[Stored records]
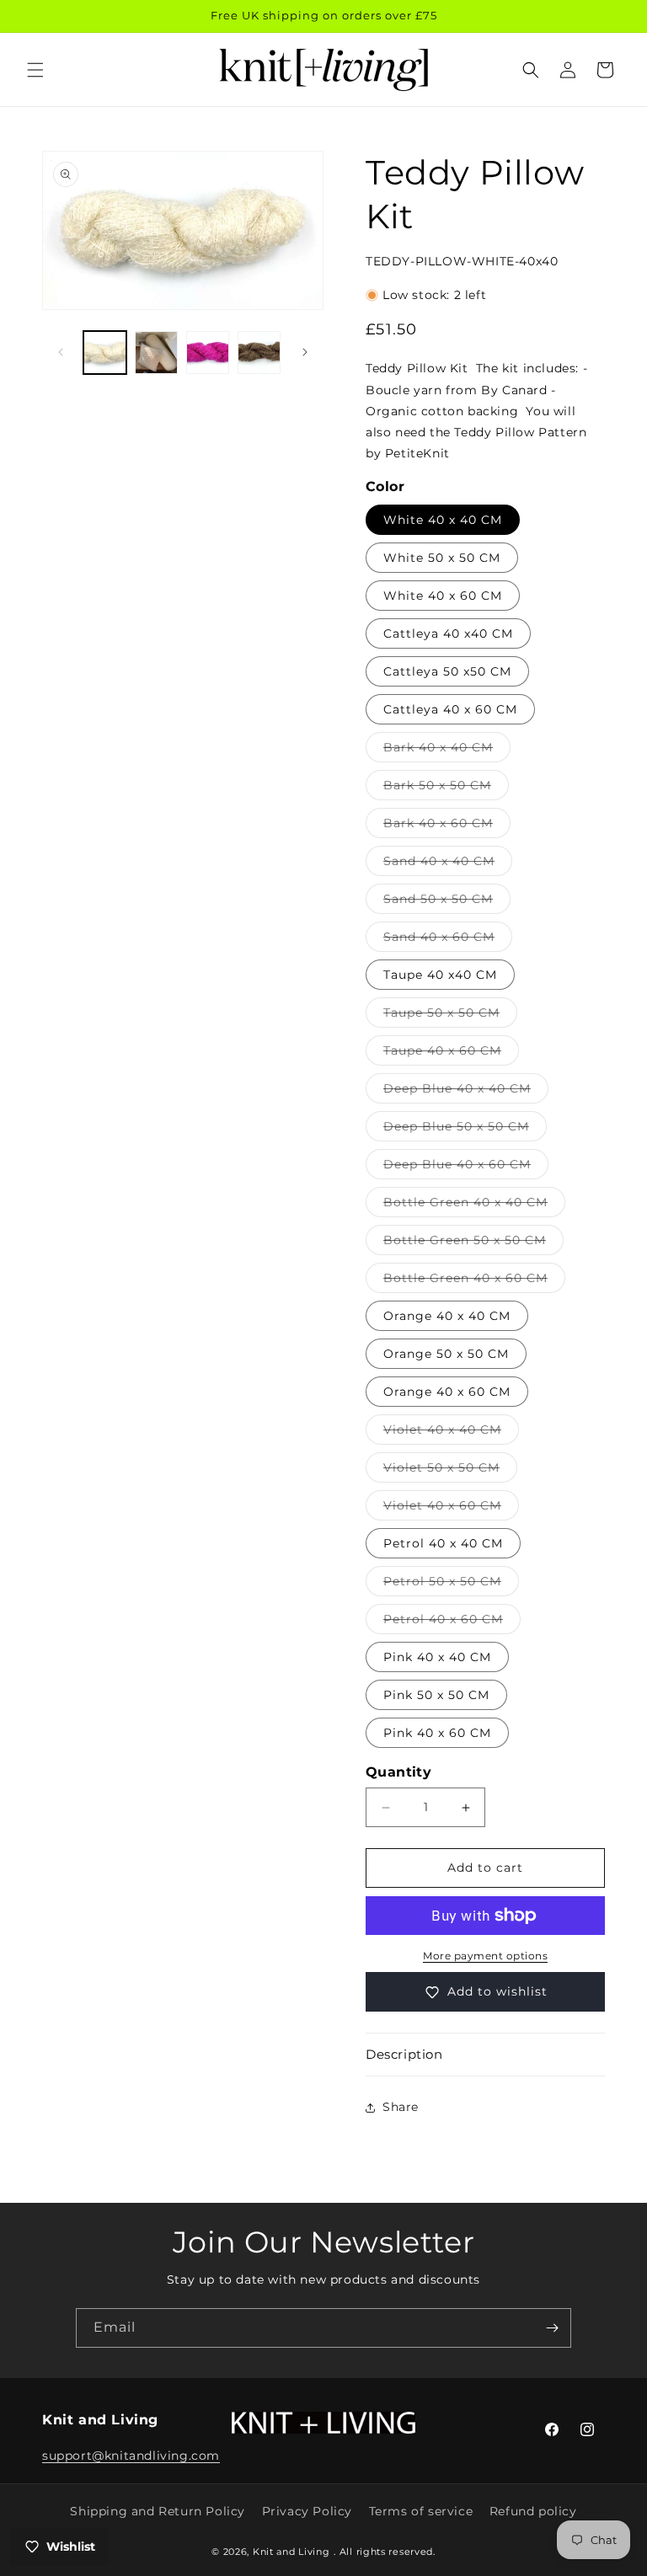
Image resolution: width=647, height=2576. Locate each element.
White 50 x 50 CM (441, 557)
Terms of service (421, 2511)
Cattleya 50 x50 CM (447, 671)
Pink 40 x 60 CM (437, 1732)
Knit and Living (291, 2551)
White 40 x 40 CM (442, 519)
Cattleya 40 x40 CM (448, 633)
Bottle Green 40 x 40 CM (474, 1205)
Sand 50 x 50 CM (447, 902)
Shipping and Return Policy (157, 2511)
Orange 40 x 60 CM (447, 1391)
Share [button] (400, 2106)
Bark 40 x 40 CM (447, 750)
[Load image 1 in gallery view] (104, 352)
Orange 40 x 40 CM (447, 1315)
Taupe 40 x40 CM (440, 974)
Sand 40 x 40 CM (447, 864)
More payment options (485, 1955)
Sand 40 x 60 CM (447, 940)
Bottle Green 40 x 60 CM (474, 1281)
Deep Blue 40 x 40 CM (465, 1092)
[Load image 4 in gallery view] (259, 352)
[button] (35, 69)
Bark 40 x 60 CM (447, 826)
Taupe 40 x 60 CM (451, 1054)
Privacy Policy (307, 2511)
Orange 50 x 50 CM (446, 1353)
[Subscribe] (551, 2328)
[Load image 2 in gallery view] (156, 352)
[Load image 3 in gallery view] (207, 352)
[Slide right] (305, 352)
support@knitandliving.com (131, 2455)
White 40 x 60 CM (442, 595)
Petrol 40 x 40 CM (443, 1543)
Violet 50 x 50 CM (450, 1471)
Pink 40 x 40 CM (437, 1657)
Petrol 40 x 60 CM (452, 1622)
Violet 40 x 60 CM (451, 1508)
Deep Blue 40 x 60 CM (465, 1167)
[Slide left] (60, 352)
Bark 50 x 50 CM (446, 788)
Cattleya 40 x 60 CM (450, 709)
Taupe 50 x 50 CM (450, 1016)
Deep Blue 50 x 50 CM (465, 1129)
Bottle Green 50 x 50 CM (473, 1243)
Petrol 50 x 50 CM (451, 1584)
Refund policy (533, 2511)
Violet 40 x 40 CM (451, 1433)
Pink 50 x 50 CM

Required work:
How many lines of the entries contain "Sand"? Answer with a number alone.

Answer space:
3